For shipowners and charterers, decarbonisation is no longer a distant policy discussion but a financial and operational reality. Allowances must now be purchased and surrendered in line with verified emissions, adding a new layer of cost and compliance to maritime transport.
Early signs suggest the system is bedding in without major market distortions. A European Commission review published in 1Q15 reported no sudden diversion of cargo flows to non-EU hubs and no obvious attempt to shift tonnage into smaller vessels to stay outside the reporting threshold.
While the framework itself is holding steady, the real test for companies has been administrative. Many operators struggled to meet the first reporting deadline this spring. A Lloyd’s List analysis found fewer than 40% of companies hit the first ETS reporting deadline in April 2025.
Compliance teams are having to balance EU ETS obligations alongside other regimes such as the Carbon Intensity Indicator (CII) and preparations for FuelEU Maritime. Each comes with its own reporting requirements, leaving managers to stitch together data from multiple sources. The risk is not just confusion but costly penalties if deadlines are missed or allowances miscalculated.
Further complexity looms. By September 30, 2025, every shipping company is to have surrendered EU Allowances equal to 40% of its verified greenhouse gas emissions for the previous year.
Regulators have already pointed out that vessels between 400 gt and 5,000 gt, currently exempt, generate more than 11m tonnes of CO2 a year. Bringing these ships into scope would increase the sector’s covered emissions by almost a 10th. For shipping companies, the message is clear: data management and accuracy are now core to commercial resilience.
This is where technology can make the difference. Manual reporting leaves too much room for error, leaving operators exposed to large penalties if allowances are miscalculated or deadlines missed. Emissions management platforms are designed to bridge this gap.
At the cornerstone of these systems is OpenOcean STUDIO’s emissions management, which brings together voyage data, fuel consumption records and class verification feeds into a consolidated system.
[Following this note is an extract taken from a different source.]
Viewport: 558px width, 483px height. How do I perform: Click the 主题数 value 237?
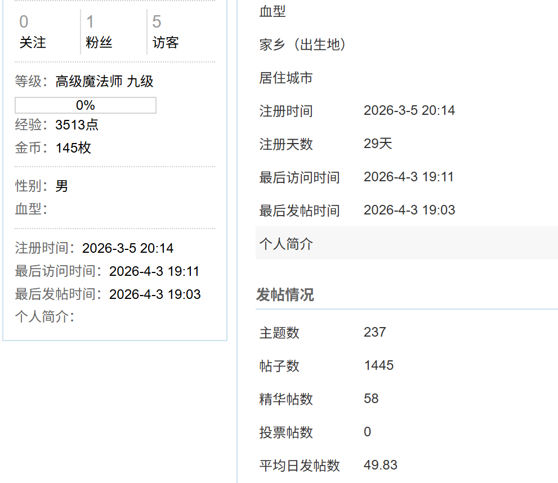pos(374,332)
The platform automates emissions calculations across MRV, CII and EU ETS regimes, while giving managers a real-time picture of their allowance liabilities.
The platform supports integrations with leading verifiers, allowing secure and accurate data submission. The data can then be used to inform chartering decisions and identify efficiency gains that reduce both fuel spend and carbon costs.
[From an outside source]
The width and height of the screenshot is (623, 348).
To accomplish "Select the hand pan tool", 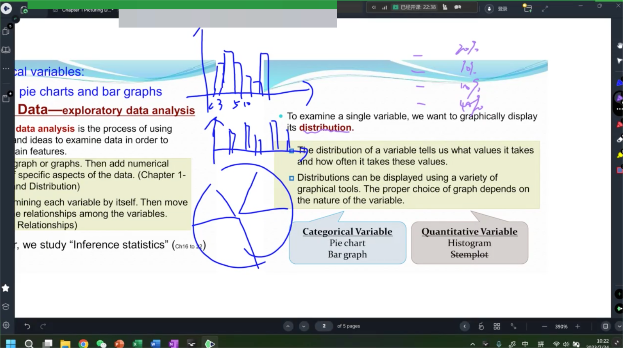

With penalties for non-compliance set high and scrutiny only expected to increase, investing in data-driven emissions management is quickly shifting from an optional upgrade to an operational necessity.
The EU ETS has changed the landscape for European trades. Shipowners, charterers and compliance officers who manage emissions data with the same discipline as financial reporting will be best placed to navigate the transition.